Existe una isla pequeña, de colinas verdes, playas blancas y casitas de colores, con aleros de molduras geométricas graciosas e intrincadas. Sus poblados y calles tienen nombre de realeza inglesa, porque Bequia, isla de San Vicente y las Granadinas, fue colonia británica hasta 1979.

En Puerto Elizabeth, su capital. ¡Me topo con huesos de ballena tallados, o scrimshaw (palabra de etimología dudosa) y mi encantamiento termina! Los habitantes de Bequia capturan de una a cuatro ballenas jorobadas por año. Es la cuota asignada por la Comisión Ballenera Internacional por reconocer como aborigen a la población de este país caribeño.

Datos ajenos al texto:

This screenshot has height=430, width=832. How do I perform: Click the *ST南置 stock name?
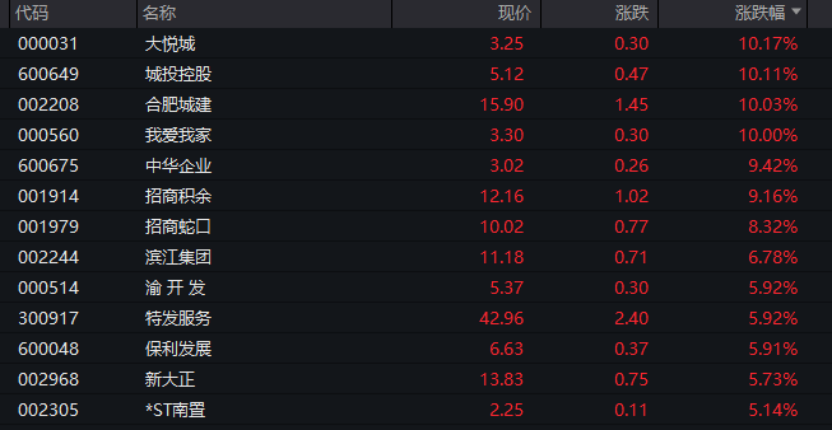[x=176, y=410]
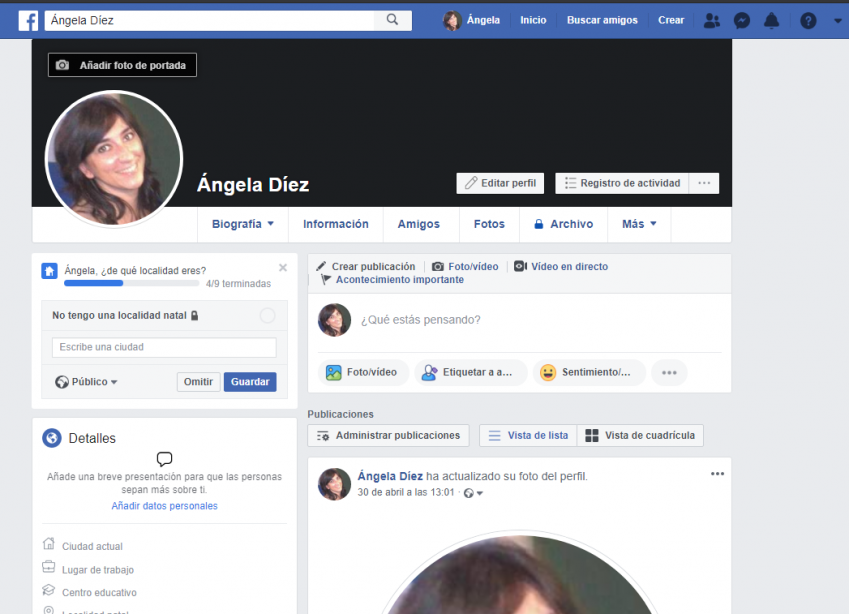Click the Facebook logo icon
Image resolution: width=849 pixels, height=614 pixels.
click(x=28, y=20)
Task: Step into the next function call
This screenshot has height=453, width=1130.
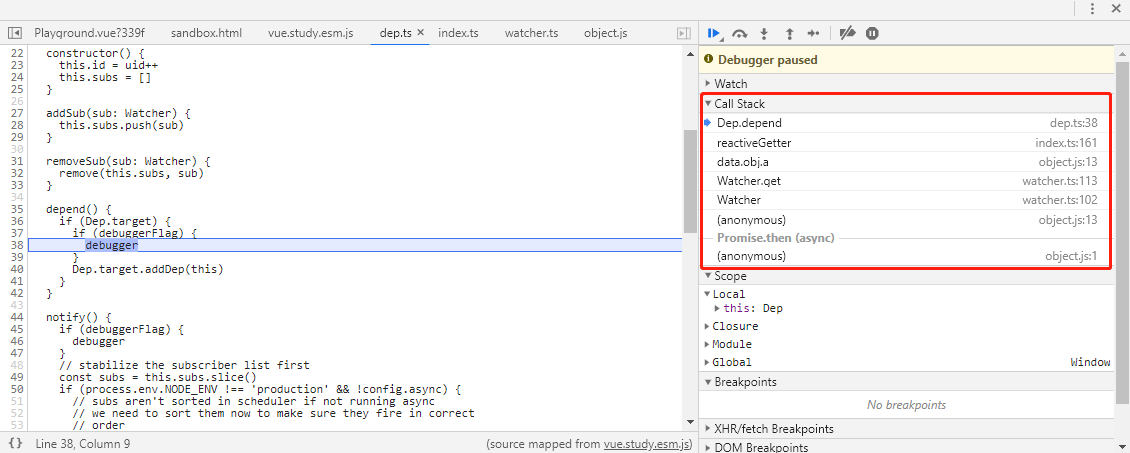Action: click(765, 33)
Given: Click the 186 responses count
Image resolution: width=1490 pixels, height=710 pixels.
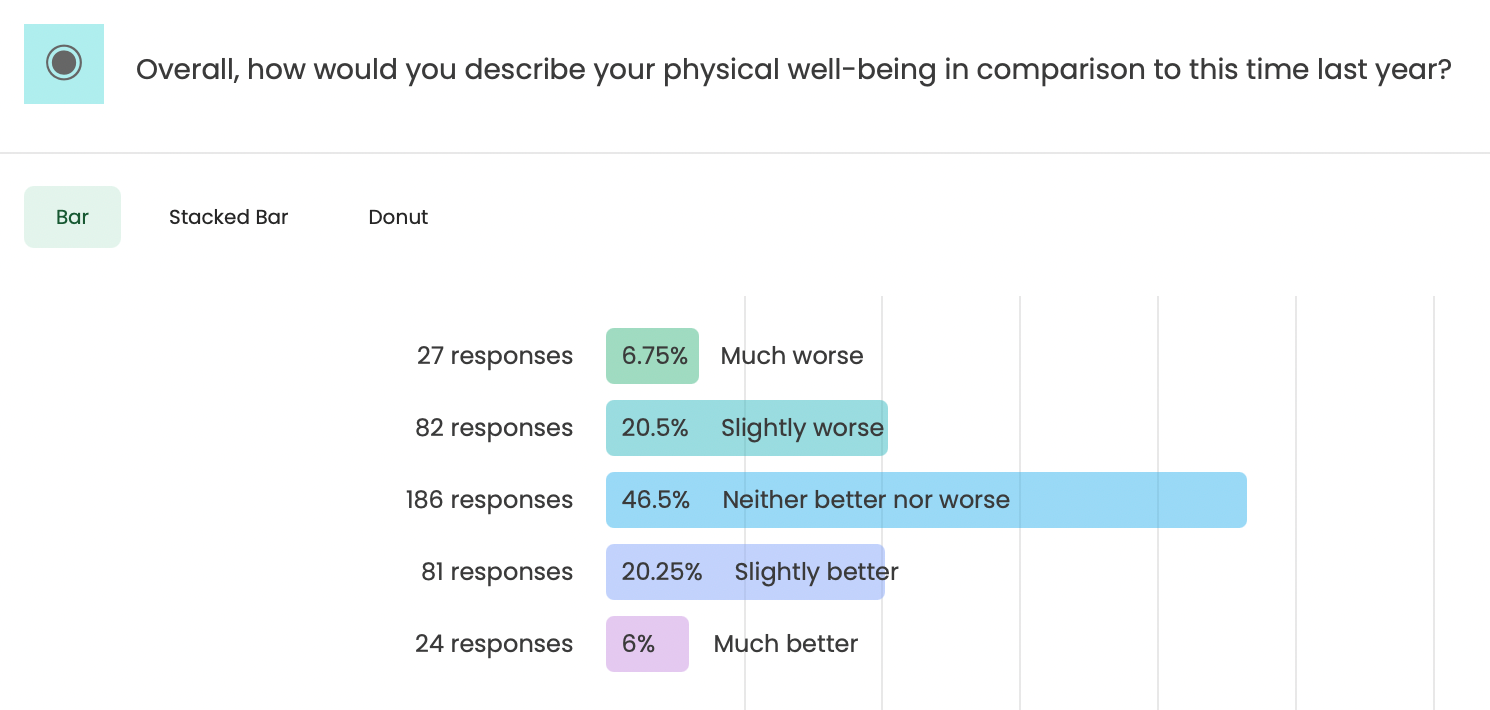Looking at the screenshot, I should click(489, 500).
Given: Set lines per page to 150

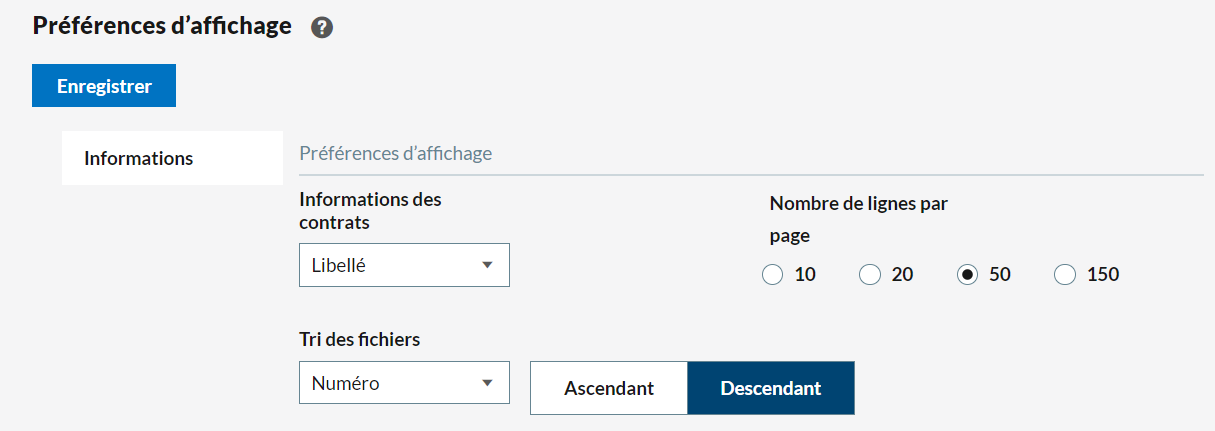Looking at the screenshot, I should click(1065, 274).
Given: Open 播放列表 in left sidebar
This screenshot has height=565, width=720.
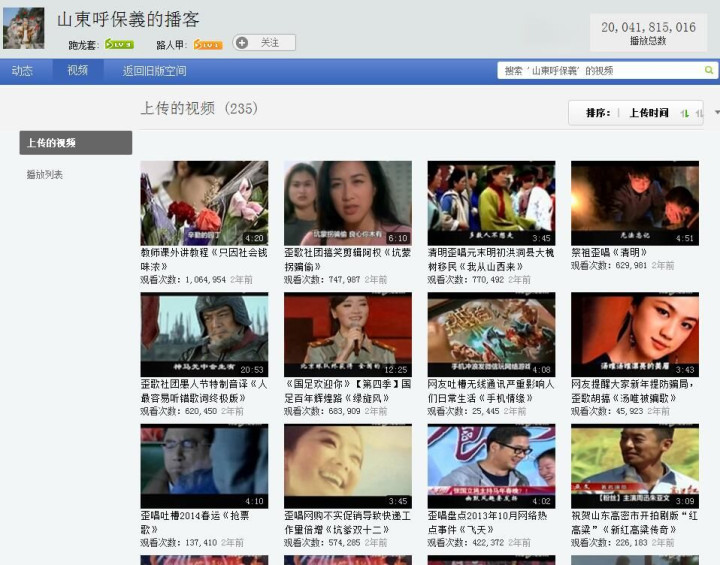Looking at the screenshot, I should (45, 175).
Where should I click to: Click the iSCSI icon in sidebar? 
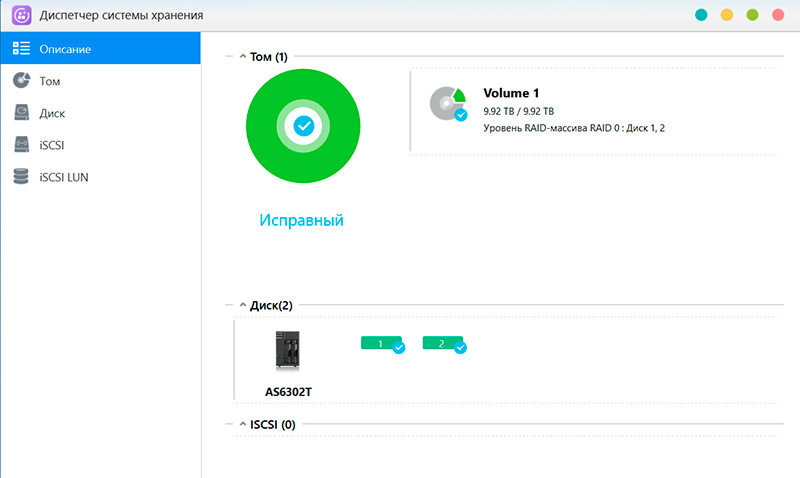pos(21,145)
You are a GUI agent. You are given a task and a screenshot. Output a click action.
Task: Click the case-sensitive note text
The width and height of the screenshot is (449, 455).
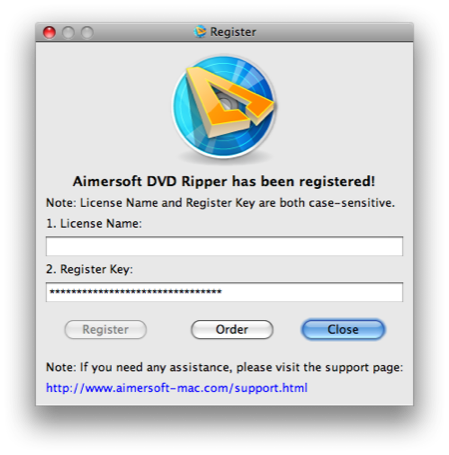(220, 203)
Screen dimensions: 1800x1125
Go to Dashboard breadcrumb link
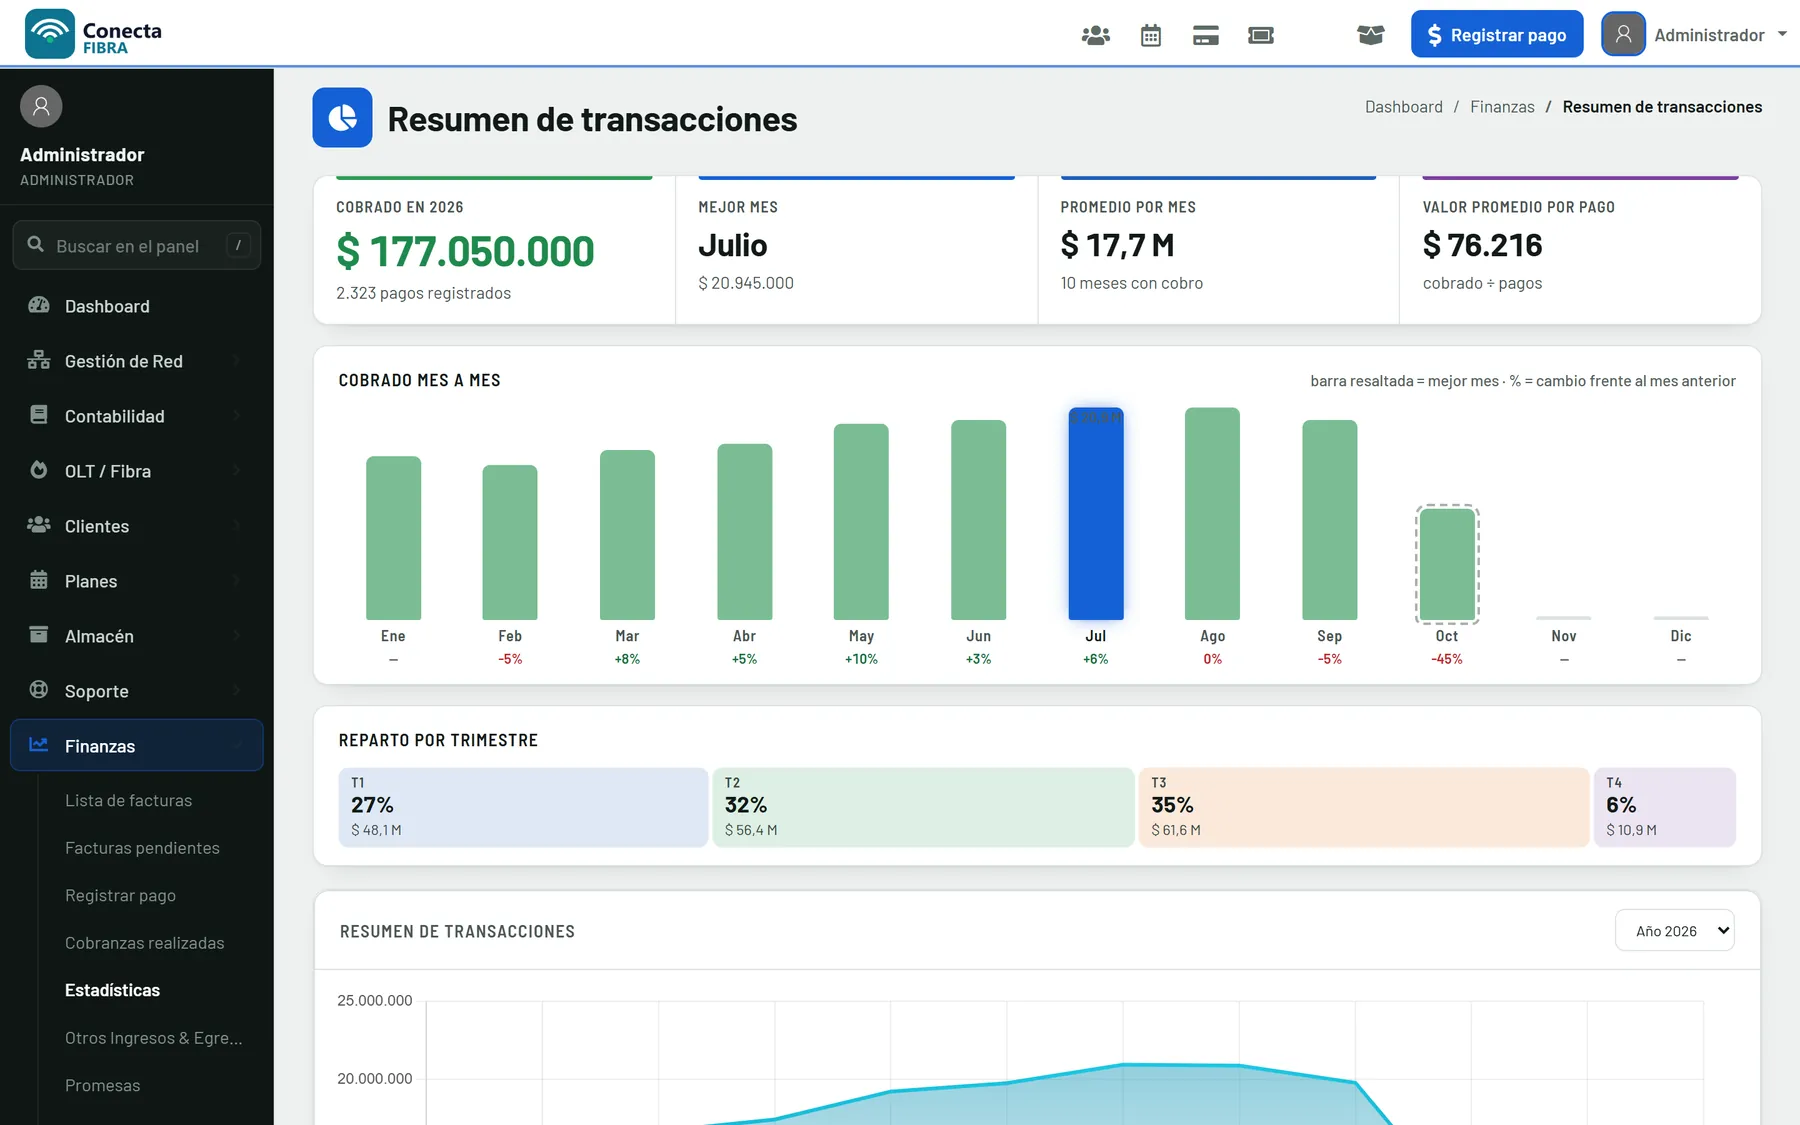(x=1404, y=107)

¿Aborigen? La mayoría de los indígenas de las Antillas Menores perecieron en el primer siglo de contacto con el Viejo Mundo. Murieron de enfermedades que no existían en América antes de la llegada de Colón, o al no resistir las condiciones extremas de trabajo a las que fueron sometidos, o incluso en suicidios comunales, como el de guerreros Kalinago que saltaron desde un acantilado en la isla de Granada para no rendirse ante los colonizadores franceses.

La costumbre de cazar ballenas fue introducida a fines de los 1800, por un inmigrante escocés, William Wallace, quien creó una compañía ballenera en Bequia transmitiendo sus conocimientos a los locales. ¿Se puede considerar a esto una población aborigen?

Transcurre una semana apenas, y me encuentro al otro lado de la cintura de América, en su costa pacífica. Una ballena se me acerca, permanece junto a mi panga por casi una hora. La acaricio, la beso, le hablo, la nombro.

Las ballenas grises casi se extinguen, hasta que en 1937 México fuera el primer país en protegerlas. Hoy miles de turistas realizan avistamiento de cetáceos en las lagunas de la costa oeste de Baja California. Su población aumentó a 27.000 individuos en 2018, aunque en el censo de 2023 se estima en 16.000, como consecuencia de anomalías climáticas en el Pacífico norte.


El ojo de mi nueva amiga se posa en mi mirada. Me salpica juguetona, expira su aliento en mi cara. Y comparo esta experiencia con la consternación de enfrentarme a que, en el hermoso caribe, al otro lado del mismo continente, las cazan.

Entiendo que la proteína animal pudo ser necesaria para islas aisladas, sometidas a siglos de esclavitud y dominio. Sin embargo, en el nuevo milenio, ¿tiene sentido matar mamíferos marinos como sustento alimenticio? En febrero de 2022, a pocas millas de la isla de Santa Lucía, un grupo de turistas presenció el horror de una orca arponeada por locales. Las ballenas vivas representan un mayor recurso para las Antillas Menores: turismo de avistamiento de mamíferos marinos, como lo hace México.

Estas son naciones pequeñas. ¿Me pregunto entonces, por qué Japón y Noruega las amenazan todavía? Islandia se ha comprometido a abolir la cacería de cetáceos por completo a partir de 2024.

Países ricos, que lo tienen todo. Argumentan que es parte de su cultura. ¿O será por necedad y orgullo? ¿Por demostrar que nadie tiene derecho a decirles cómo proceder?

Pero no es necesario que las naciones sentencien; al reflejarnos en los ojos de una ballena lo tenemos claro. Quien haya intercambiado miradas, mamíferos con derecho a la vida (ellas), y mamíferos administradores de los derechos del planeta (nosotros), entiende que no hay justicia, ni argumento que justifique estas matanzas. ¿La tradición? Si es así, por “tradición”, seguiríamos validando la esclavitud, el machismo, la inquisición.